Vision-based Goal-Reaching Control for Mobile Robots Using a Hierarchical Learning Framework
Mehdi Heydari Shahna, Pauli Mustalahti, Jouni Mattila
TL;DR
The paper tackles safe goal-reaching for large-scale mobile robots operating on uncertain terrain by presenting a hierarchical, modular framework that combines vision-based perception, a smooth RL motion planner, a SCG-trained DNN inverse-dynamics model for in-wheel actuators, a model-based robust adaptive controller, and a mathematical safety supervisor. The approach integrates ORB-SLAM3 visual SLAM with a Q-learning/SARSA-based planner that outputs smooth velocity accelerations, while the DNN captures actuator dynamics and feeds a robust adaptive controller to ensure accurate trackability under slip. A Lyapunov-based stability analysis supports uniform exponential stability, and experiments on a 6,000 kg robot show centimeter-level goal-reaching accuracy (RMSE ≈ 3 cm) across asphalt and soft-soil surfaces, plus safe fault re-entry to a designated area. This work demonstrates a practical pathway to safe, autonomous operation of large, complex robots in harsh, partially known environments by cascading perception, planning, learning, and safety modules with formal guarantees.
Abstract
Reinforcement learning (RL) is effective in many robotic applications, but it requires extensive exploration of the state-action space, during which behaviors can be unsafe. This significantly limits its applicability to large robots with complex actuators operating on unstable terrain. Hence, to design a safe goal-reaching control framework for large-scale robots, this paper decomposes the whole system into a set of tightly coupled functional modules. 1) A real-time visual pose estimation approach is employed to provide accurate robot states to 2) an RL motion planner for goal-reaching tasks that explicitly respects robot specifications.

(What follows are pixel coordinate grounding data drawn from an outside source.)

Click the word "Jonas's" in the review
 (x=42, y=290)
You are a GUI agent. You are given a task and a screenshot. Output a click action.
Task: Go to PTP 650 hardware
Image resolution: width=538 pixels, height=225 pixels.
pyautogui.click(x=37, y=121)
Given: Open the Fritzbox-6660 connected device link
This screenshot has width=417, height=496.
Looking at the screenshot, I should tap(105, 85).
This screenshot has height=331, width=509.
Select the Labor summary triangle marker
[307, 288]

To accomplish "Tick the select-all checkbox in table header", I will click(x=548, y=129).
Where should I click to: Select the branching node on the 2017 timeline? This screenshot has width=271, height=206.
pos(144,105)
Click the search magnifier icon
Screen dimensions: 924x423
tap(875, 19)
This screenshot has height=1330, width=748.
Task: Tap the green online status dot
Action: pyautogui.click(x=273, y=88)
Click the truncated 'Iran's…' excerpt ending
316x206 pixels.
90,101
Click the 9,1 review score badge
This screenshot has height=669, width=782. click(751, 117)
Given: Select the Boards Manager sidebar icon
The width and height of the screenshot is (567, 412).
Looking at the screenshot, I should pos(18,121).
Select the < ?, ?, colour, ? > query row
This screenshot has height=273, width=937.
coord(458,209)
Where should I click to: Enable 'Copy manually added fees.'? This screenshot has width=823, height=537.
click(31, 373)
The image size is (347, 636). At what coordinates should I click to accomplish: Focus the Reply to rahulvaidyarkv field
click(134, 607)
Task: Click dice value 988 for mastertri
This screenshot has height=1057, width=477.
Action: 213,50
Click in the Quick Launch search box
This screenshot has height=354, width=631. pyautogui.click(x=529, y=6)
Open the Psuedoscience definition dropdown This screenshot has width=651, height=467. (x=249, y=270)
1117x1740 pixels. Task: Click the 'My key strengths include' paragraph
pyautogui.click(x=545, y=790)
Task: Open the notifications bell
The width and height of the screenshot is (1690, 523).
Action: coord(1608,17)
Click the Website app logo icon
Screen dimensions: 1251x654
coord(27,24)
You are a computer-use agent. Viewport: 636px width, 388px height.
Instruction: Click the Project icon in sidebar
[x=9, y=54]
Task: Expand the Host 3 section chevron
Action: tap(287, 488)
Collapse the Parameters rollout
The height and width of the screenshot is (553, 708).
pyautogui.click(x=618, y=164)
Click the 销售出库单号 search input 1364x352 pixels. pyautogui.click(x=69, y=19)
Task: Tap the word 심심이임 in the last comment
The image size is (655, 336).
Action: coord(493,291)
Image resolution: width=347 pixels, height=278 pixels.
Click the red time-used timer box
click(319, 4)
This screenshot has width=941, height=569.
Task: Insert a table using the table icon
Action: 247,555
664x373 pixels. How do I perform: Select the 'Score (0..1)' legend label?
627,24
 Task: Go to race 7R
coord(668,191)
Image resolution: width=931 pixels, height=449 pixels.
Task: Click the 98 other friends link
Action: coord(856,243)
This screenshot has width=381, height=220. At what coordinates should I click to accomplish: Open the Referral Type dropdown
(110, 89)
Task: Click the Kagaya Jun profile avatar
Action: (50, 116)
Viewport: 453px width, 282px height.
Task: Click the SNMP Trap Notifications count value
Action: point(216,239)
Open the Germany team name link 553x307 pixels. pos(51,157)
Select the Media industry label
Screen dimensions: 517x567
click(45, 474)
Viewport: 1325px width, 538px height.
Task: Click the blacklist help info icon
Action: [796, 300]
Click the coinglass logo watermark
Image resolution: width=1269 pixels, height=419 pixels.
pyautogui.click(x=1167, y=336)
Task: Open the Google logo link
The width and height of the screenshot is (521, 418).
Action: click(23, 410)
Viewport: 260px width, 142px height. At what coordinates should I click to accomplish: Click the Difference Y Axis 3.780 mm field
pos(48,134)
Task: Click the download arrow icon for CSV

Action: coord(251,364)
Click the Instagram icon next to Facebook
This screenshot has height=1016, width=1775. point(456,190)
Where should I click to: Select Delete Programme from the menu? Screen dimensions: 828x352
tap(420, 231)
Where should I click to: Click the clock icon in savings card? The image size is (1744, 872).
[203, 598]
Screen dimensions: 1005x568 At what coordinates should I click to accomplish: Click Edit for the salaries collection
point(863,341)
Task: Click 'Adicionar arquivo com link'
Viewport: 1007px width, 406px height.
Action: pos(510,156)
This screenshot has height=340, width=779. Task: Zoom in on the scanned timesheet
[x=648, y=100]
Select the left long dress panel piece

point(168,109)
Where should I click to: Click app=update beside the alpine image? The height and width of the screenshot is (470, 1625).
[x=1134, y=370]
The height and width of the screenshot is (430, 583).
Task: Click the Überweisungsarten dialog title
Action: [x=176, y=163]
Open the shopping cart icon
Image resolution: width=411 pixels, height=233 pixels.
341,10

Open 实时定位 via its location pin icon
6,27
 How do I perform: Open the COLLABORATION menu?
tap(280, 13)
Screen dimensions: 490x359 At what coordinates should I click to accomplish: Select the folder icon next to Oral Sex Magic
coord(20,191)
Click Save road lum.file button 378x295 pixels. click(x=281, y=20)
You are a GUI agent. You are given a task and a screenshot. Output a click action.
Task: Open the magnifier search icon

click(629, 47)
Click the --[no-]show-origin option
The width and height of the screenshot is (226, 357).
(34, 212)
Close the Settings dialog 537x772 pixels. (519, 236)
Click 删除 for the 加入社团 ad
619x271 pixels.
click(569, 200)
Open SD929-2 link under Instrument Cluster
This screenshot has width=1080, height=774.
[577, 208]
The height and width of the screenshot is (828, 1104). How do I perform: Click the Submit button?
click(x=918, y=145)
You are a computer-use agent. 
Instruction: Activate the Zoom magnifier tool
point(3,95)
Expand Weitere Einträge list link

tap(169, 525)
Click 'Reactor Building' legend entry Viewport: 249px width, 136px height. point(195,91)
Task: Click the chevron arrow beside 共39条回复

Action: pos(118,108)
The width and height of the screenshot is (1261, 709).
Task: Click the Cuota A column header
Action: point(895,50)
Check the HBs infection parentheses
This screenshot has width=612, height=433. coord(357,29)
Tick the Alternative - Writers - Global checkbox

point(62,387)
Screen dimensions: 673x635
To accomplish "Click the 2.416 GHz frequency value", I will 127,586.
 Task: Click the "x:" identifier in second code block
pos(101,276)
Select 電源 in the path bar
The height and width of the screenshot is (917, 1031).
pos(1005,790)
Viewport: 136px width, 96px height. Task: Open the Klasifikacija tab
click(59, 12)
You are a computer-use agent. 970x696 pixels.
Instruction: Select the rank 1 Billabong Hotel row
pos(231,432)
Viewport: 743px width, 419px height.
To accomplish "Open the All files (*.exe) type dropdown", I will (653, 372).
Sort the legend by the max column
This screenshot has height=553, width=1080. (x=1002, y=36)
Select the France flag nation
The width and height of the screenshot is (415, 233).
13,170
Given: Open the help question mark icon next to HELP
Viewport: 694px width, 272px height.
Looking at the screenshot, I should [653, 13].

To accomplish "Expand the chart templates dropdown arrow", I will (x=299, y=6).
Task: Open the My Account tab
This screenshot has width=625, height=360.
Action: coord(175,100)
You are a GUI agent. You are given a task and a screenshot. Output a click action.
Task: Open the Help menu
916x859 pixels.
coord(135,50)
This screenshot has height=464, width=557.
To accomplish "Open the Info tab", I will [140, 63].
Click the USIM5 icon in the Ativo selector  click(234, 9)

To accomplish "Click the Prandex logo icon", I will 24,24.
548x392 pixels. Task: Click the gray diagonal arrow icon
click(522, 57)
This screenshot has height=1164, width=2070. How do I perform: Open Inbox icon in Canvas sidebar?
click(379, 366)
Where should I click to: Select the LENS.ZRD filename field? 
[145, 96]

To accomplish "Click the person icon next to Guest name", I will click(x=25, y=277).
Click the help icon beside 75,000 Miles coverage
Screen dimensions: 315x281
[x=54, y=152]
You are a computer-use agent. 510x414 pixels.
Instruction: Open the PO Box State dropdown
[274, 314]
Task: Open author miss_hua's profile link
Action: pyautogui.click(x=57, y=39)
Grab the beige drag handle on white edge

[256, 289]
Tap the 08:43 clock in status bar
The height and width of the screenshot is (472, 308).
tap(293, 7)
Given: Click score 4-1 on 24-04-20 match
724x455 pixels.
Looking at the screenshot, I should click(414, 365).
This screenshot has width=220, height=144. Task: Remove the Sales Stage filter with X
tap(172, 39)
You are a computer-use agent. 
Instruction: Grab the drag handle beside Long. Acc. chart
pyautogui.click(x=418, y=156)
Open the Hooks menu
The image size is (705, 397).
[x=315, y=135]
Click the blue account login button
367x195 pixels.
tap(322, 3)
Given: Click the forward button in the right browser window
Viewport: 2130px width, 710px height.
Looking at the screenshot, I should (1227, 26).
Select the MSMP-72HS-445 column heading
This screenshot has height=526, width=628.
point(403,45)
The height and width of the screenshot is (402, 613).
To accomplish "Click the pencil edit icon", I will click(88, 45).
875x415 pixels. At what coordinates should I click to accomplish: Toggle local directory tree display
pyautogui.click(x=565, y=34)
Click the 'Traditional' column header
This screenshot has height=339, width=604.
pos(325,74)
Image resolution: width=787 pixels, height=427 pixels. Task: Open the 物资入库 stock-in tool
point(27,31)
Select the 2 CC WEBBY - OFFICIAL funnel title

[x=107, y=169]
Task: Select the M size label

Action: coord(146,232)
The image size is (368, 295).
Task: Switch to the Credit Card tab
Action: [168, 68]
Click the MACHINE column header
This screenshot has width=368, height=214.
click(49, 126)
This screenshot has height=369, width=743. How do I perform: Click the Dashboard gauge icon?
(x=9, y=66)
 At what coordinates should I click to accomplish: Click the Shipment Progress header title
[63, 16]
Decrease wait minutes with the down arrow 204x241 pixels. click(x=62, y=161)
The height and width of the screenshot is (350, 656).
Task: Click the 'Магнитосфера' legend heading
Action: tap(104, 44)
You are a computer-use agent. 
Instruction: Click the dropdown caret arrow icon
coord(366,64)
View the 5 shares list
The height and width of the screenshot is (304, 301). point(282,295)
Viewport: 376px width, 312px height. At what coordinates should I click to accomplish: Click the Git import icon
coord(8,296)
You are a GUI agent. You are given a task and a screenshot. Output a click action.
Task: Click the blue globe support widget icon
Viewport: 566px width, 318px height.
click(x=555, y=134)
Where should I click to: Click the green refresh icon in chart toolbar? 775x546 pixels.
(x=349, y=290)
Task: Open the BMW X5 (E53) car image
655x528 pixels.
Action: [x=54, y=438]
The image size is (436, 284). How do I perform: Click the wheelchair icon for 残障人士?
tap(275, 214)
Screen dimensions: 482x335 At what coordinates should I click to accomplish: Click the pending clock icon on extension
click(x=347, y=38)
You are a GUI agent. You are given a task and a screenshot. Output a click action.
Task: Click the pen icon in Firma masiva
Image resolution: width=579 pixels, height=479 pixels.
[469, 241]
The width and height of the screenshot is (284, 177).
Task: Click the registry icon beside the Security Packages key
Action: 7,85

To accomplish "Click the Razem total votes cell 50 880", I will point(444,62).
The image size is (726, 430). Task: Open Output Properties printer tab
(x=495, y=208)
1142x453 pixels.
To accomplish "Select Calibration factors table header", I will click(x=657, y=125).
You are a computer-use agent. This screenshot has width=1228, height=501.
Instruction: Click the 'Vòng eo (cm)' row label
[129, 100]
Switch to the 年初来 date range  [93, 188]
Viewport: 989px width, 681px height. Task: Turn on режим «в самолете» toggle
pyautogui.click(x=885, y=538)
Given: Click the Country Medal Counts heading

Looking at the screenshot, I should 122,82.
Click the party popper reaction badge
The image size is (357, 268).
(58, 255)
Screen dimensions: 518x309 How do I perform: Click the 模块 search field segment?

The RL module generates real-time smooth motion commands for the actuator system, independent of its underlying dynamic complexity. 3) In the actuation mechanism, a supervised deep learning model is trained to capture the complex dynamics of the robot and provide this model to 4) a model-based robust adaptive controller that guarantees the wheels track the RL motion commands even on slip-prone terrain. 5) Finally, to reduce human intervention, a mathematical safety supervisor monitors the robot, stops it on unsafe faults, and autonomously guides it back to a safe inspection area. The proposed framework guarantees uniform exponential stability of the actuation system and safety of the whole operation. Experiments on a 6,000 kg robot in different scenarios confirm the effectiveness of the proposed framework.